> _WHAT YOU NEED TO DO_
Print this span of the material below exactly: the line with "Given: Focus the 实例名称 input field", the line with "The image size is (594, 509).", and every line between them, but nothing else.

> _EXERCISE MATERIAL_
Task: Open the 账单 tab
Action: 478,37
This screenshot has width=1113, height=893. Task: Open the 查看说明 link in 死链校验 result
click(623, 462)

...

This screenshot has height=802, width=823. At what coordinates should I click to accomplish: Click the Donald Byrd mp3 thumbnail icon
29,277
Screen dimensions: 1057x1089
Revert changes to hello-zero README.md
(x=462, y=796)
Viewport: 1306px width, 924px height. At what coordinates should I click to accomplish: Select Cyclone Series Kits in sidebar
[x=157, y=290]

* * *

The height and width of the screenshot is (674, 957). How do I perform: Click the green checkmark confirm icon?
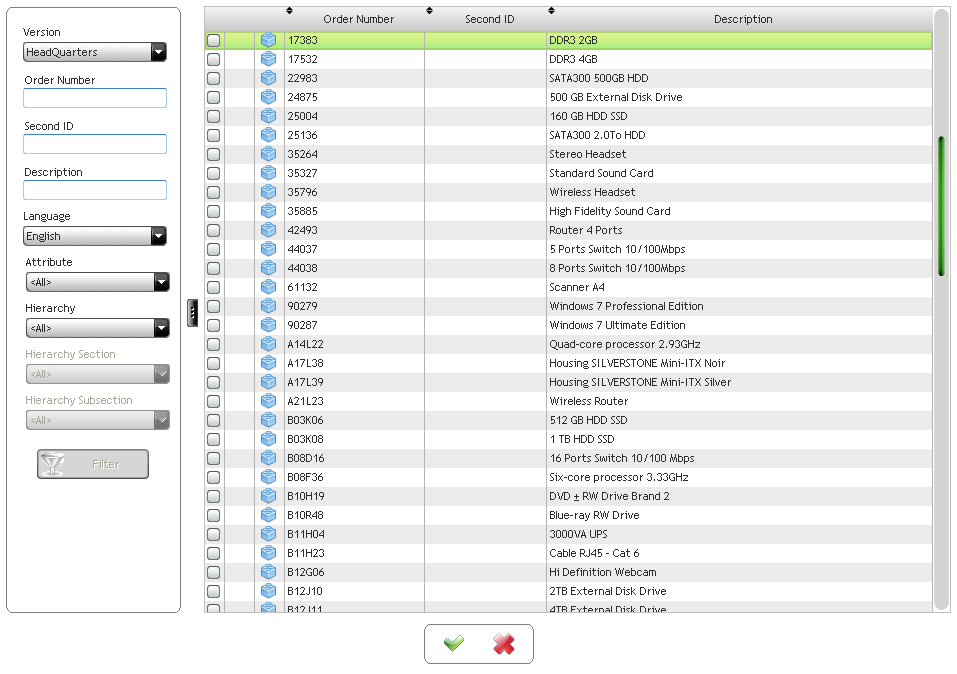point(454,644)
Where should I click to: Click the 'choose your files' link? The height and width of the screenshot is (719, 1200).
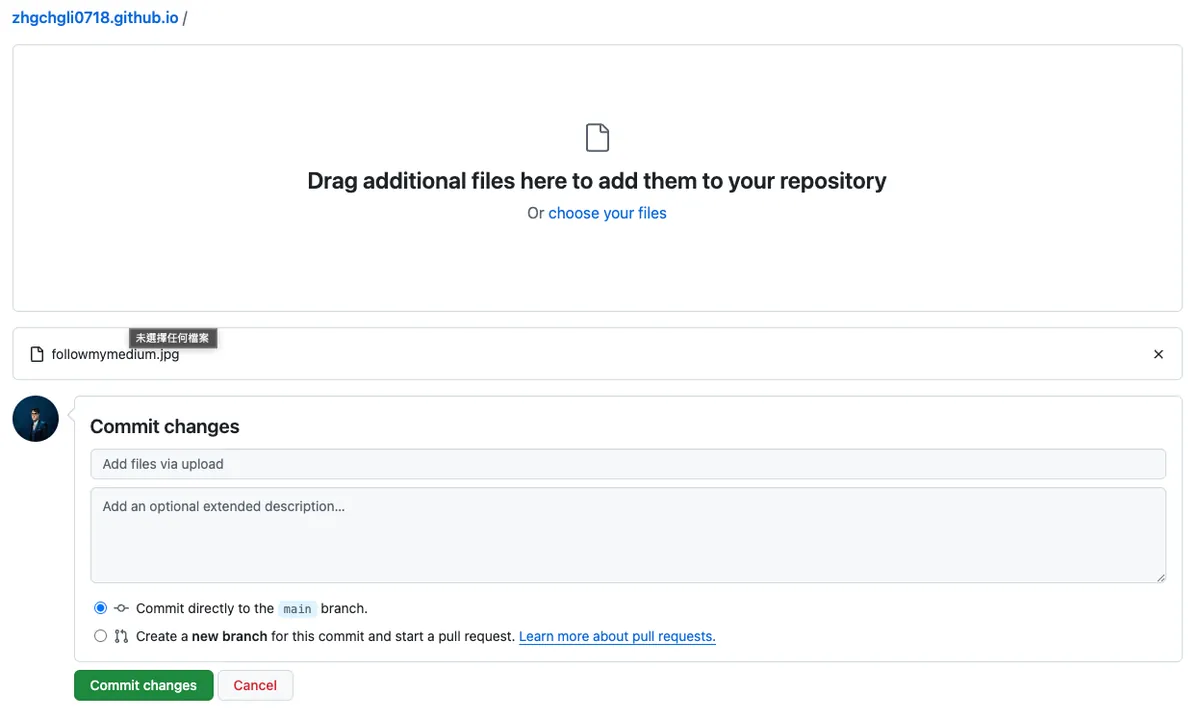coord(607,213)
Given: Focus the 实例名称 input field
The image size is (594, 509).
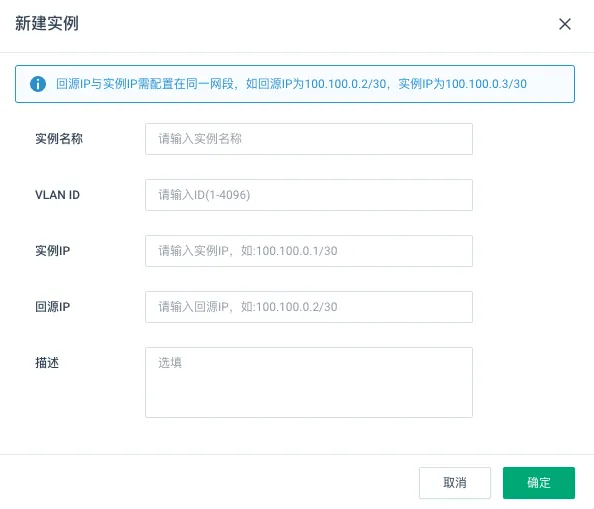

> _WRITTEN ANSWER_
Given: Focus the 实例名称 input field
The image size is (594, 509).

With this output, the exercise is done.